We've been deploying tablets in the field since the Panasonic days. iPad replaced them, but not before we tried every alternative as they've arrived. When IPad hit we went 100% web-based.

(bit of background: after getting on the tablet train, we buy anything requested, support it 100%, and let users decide what works. ≈93% iPad, 7% trying out Nexus 7 today, 5 requests for Nexus 10 FWIW)

Playbook, Xoom, TouchPad, Nexus 7 and more were duds. Big complaint was "too small", browser performance (and bugs) came next. Build quality was so bad pretty much all were far more expensive than IPads anyway. I've got 3 dead Nexus 7s on my desk and it seems like they just came out.

If they've built a "perfect size" tablet with a good browser and pro-sumer build quality, well, 20% lower acquisition cost would make me happy. But happy folks in the field is better, and that's where we stand to see a shift.

Edit: Surprised everyone is so ready to ditch the 10" for 8"


I mentioned this somewhere else. You know who's going to buy an iPad Mini? Somebody who already has an iPad. Apple is trying to keep existing customers in their ecosystem. This product doesn't make sense for anyone else. Average Joe Consumer who's never seen apps on the iPad doesn't care about apps, or having his gadgets sharp enough to chop onions. But he does care about price. The Nexus 7 or Fire HD is a no-brainer for him. I hate to shill my blog here (truth be told I don't even know if it can handle more than 2 users at a time) but I wrote a little more about it here http://blog.fullfrontalmarketing.com/en/2012/10/25/ipad-mini...


I don't own an iPad and I just bought a mini. It's my first tablet device.


Didn't mean for anyone to take me too literally. What's I'm trying to say is I think you are in the minority. Perhaps 80% of the Mini's buyers will be previous iPad or iPhone owners. (whereas with the iPad or iPhone maybe 50-60% are brand new customers)

Or maybe I am just completely out of touch with the US consumer and their purchasing priorities (I am from Canada)


I think the market for the mini is huge, specially around the holidays. Not everyone will pay the premium, but Apple doesn't need to get all of them.

As you said if it's only previous iPad or iPhone users there are a lot of those.

What about people with small hands ? Maybe you hand your kid a $329 device that fits his hands instead of a $500 that's too big ?

Getting and ipod touch for your kid ? Bump him up to a tablet ( if he doesn't take it to school everyday )

People that like the kindle form factor will also be tempted.


"Font sizes on some websites can be a little small" Really? Like tiny fonted daring fireball? :-)


The reason why I've bought an iPad2 instead of an iPad 3 is that I could get for less than 500$ a useful device (especially for educational purposes) with a cover + care pack.

Actually, you should make the same experiment as a shrink did with the iPhone5. That is, take an iPad2 show it around you and say it's the new iPad.
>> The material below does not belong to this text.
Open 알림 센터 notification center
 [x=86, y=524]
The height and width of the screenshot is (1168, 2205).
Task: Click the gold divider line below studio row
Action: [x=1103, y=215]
Most people would believe you…


This guy again. Jesus. I wonder how big the bags of money Cupertino sends him are...


Gruber, Dalyrymple, Pogue, Ed Baig, Walt Mossberg, Topolsky, Sielger.
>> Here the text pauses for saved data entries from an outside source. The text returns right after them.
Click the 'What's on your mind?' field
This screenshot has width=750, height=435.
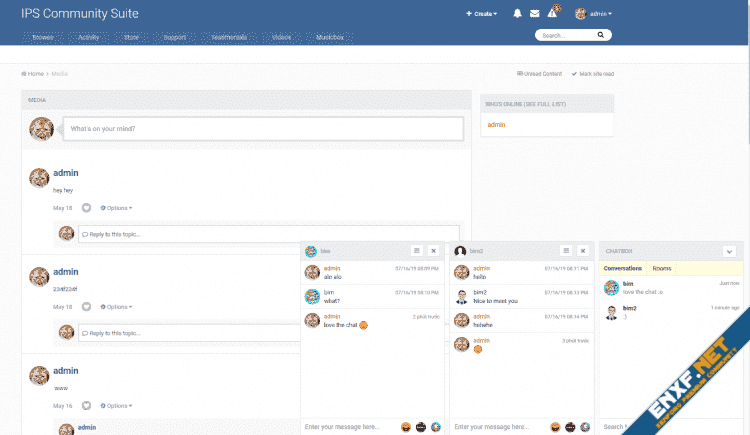click(x=262, y=129)
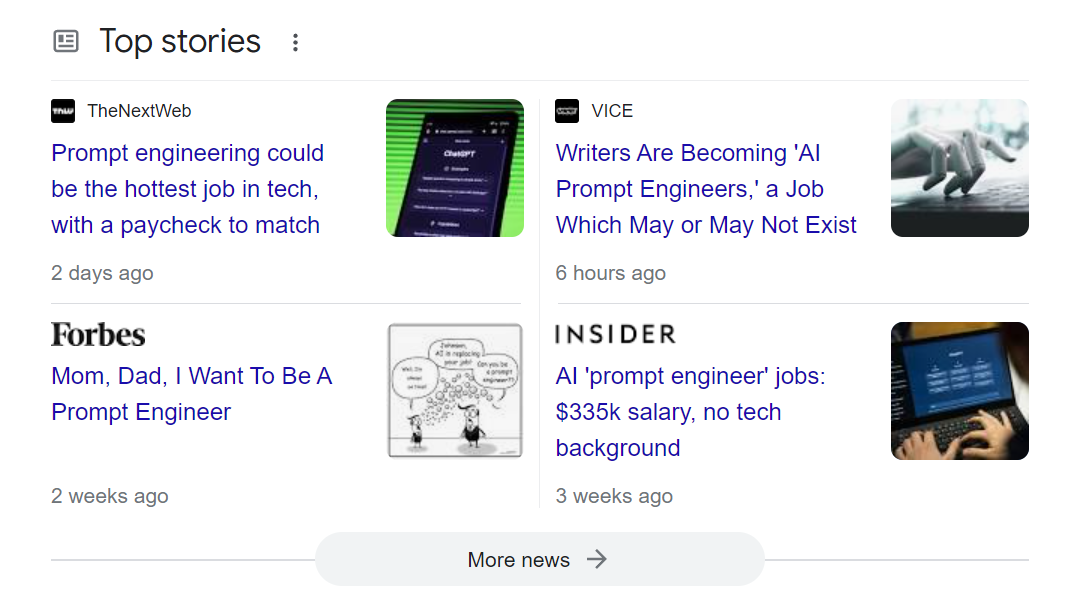Click the TheNextWeb favicon logo

click(x=63, y=111)
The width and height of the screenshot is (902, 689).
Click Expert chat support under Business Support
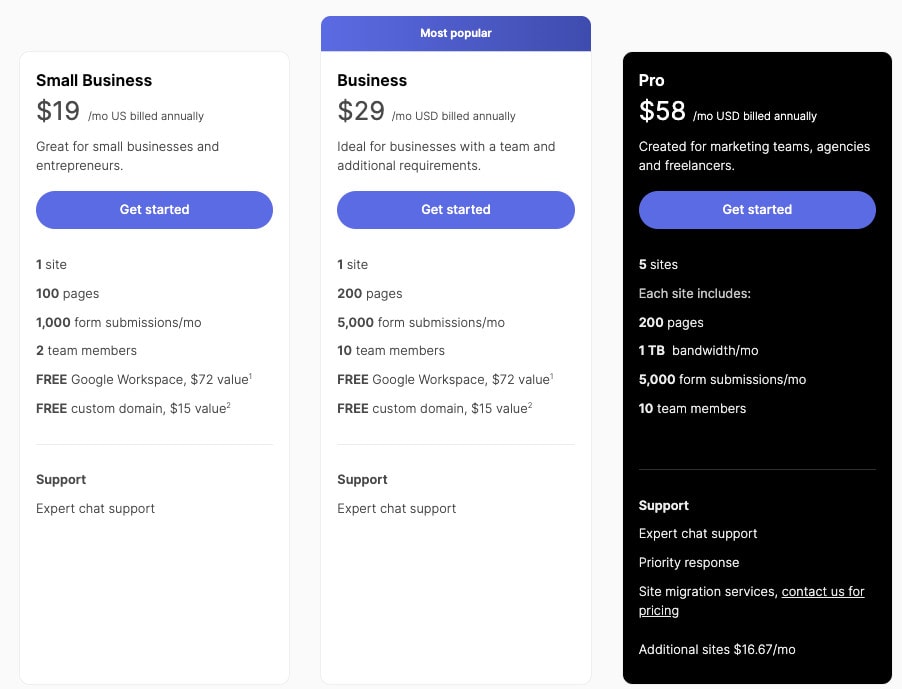(395, 508)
It's a tradition after a new Apple product launch for these guys to have a review.

You know that Gruber/Siegler are going to love it, and will write their respective love sonnets to the new device. They are solid writers (Siegler, in particular, has gotten better in the last five years) - so Apple fans appreciate their articles. Topolsky will be pretty analytical and provide one of the more detailed of the reviews that aren't an Anandtech class "we will tell you everything" review. Pogue will have an Apple Bias, with a bit of balance - but carries some semblance of honest tech journalism. Mossberg will be grumpy if something pisses him off about the device, but, in my experience, is probably the more balanced of the review. He has enough Mojo that he isn't concerned in the slightest about losing access to Apple. Dalrymple can be counted on 100% of the time to say a new Apple Device is perfect - his reviews don't get a lot of traction with me for some reason.